▸ **The problem**
For the word "dropdown", copy every line of the material that includes it.

>>>

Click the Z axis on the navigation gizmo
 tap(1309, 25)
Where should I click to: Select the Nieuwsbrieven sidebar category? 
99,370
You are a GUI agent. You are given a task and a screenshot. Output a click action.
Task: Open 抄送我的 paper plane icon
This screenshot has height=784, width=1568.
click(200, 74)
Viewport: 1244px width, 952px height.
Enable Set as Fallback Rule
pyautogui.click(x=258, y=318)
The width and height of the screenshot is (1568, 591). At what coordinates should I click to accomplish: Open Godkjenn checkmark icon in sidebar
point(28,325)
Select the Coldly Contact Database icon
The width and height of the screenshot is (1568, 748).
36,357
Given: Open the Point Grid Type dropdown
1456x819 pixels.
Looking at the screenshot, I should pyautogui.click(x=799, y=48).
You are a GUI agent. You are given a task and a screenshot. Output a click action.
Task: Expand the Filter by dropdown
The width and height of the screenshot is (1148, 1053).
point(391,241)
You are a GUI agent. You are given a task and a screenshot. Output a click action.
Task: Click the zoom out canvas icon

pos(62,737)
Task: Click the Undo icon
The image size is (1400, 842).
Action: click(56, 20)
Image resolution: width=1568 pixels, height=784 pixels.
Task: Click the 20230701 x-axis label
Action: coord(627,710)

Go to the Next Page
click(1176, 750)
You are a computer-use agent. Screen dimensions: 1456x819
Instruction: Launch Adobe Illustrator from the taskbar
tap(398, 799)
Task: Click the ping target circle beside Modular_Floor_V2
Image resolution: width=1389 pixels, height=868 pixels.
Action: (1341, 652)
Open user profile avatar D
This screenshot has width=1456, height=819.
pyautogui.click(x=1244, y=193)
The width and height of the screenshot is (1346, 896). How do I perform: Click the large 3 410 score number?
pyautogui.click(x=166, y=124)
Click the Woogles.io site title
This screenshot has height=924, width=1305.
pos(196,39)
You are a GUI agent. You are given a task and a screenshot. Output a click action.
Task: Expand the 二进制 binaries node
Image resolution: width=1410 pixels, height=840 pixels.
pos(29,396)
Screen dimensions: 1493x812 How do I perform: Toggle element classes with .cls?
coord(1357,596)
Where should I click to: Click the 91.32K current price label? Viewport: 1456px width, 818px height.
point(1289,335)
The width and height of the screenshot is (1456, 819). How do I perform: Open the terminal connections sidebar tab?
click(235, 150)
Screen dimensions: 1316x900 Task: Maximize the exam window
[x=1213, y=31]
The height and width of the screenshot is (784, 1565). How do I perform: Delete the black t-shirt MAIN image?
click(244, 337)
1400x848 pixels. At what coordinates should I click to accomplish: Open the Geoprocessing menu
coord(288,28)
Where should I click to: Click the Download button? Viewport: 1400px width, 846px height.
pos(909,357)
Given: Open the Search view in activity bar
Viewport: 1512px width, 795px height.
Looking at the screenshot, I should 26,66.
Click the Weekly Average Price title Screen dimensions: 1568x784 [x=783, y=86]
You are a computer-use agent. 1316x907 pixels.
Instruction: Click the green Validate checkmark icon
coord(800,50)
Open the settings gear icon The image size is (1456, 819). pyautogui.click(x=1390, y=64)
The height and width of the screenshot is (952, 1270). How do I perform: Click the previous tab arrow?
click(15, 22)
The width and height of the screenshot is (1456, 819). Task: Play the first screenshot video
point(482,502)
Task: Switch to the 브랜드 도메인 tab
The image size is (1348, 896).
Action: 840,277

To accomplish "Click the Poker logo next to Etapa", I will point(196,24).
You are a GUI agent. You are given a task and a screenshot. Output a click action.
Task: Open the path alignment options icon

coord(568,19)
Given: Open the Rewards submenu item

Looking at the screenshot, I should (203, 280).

<<<

▸ **Exercise solution**
Given: Open the Point Grid Type dropdown
Task: Expand the Filter by dropdown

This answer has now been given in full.